Tristezza cupa della carne spenta. Non c’è riuscito di andare in buca neanche con il tiro di sponda. Per meglio dire, non ci è riuscito di prenderci la rivincita contro l’universo mondo per interposta squadra altrui. L’italiano ha tifato Croazia. Nella generale corsa a saltare sul carro del vincitore, il tifo per la Croazia fa tenerezza e onore. Davide contro Golia è il massimo della nostra speranza. A Salamina pregammo Giove e Minerva che le piccole navicelle greche mettessero nel sacco le mastodontiche corazzate persiane: fummo esauditi, e l’Europa fu. Al grido Delenda Cartago ci sentimmo noi stessi i rostri geniali delle imbarcazioni al comando di Caio Duilio contro la preponderante armata cartaginese. Lepanto: basta la parola. E siamo al Memento audere semper, Mas, invenzione latina di d’Annunzio sull’acronimo di Motoscafo Armato Silurante, il topolino contro l’elefante, protagonista e vincitore astuto della Beffa di Buccari. La Grande Proletaria s’è mossa.

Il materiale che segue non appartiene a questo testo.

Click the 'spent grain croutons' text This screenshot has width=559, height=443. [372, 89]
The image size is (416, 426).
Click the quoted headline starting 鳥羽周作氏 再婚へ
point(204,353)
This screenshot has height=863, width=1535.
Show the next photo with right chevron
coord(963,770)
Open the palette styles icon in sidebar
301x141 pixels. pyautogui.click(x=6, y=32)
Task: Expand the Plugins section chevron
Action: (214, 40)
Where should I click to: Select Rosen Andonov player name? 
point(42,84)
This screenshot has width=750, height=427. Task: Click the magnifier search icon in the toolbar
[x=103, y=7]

Proletaria, sì, la nostra nazione lo è davvero; grande lo è solo per licenza poetica socialista-pascoliana. Resta che nel ’34 e nel ’38, e poi nell’82 e poi nel 2006 la grande proletaria s’è mossa e gliele ha cantate a quegli altri. Adesso che ha perso l’autobus per Mosca, la Grande Proletaria s’è mossa in outsourcing. La piccola Croazia è la Grande Proletaria del calcio. Un paese di 4,5 milioni di persone, neanche mezza Lombardia; ragazzi nati che c’era la guerra, mica semolini viziati. Perfetti per rappresentarci contro le plutocrazie presuntuose, anglosassoni, ispaniche o carioca (uscite di scena per senescenza spirituale); e transalpine, arieccoli ‘sti macronici ipocriti che si permettono di dileggiarci, ‘sti zidanici che ci prendono i materazzi a crapàte.
Ecco, abbiamo sperato nei croati come in Bartali: quello per cui, a partire dal vittorioso Tour del 1948, “i francesi ci rispettano, e le palle ancora gli girano”; Bartali, “quel naso triste come una salita, quegli occhi allegri da italiano in gita” (Paolo Conte, cantata anche da Jannacci). I croati come Bartali: genuini, ruspanti come polli allevati a terra, tutti bei bianchi, tutti col cognome che finisce in -ic che è come una certificazione Iso 9000 di autenticità financo salviniana, come una nazionale lumbarda tipo: Brambilla, Colombo, Cattaneo; Rigamonti, Arrigoni, Citterio; Rossi, Ferrari, Villa, Castelli, Fontana.
Purtroppo Brambillic, Citteric, Ferraric e compagni non ce l’hanno fatta nonostante il pedigree.
Memento audere semper? Certo che sì. Anche se Audentes fortuna adjuvat, la fortuna aiuta gli audaci, è motto che ci attaccavano gli antichi romani, che però non si intendevano di foot-ball. In un’ora di brillante bel calcio gli audaci croati hanno tirato a casa poco; un’autorete per deviazione e un rigore, più la stanchezza per le battaglie supplementari, hanno fatto che la Francia avanzasse senza merito. La Madonna di Medjugorie, pur chiamata in causa, si è astenuta, rimettendosi al Var. Il rosario in tasca all’allenatore croato non portava scritto In Hoc Signo Vinces. Date alla Fifa quel che è della Fifa e a Dio quel che è di Dio.
Resta il fatto che tifare, gratis, per il debole contro il forte, segna l’esigenza che abbiamo, in fondo al cuore, di essere parte di qualcosa di più grande, bello e soddisfacente del quotidiano grigiore e delle quotidiane fantozziane meschinità e disillusioni. Aver tifato la perdente Croazia è stato come liberare il grido: “La corazzata Potemkin è una boiata pazzesca”. Te la qua, la grandeur.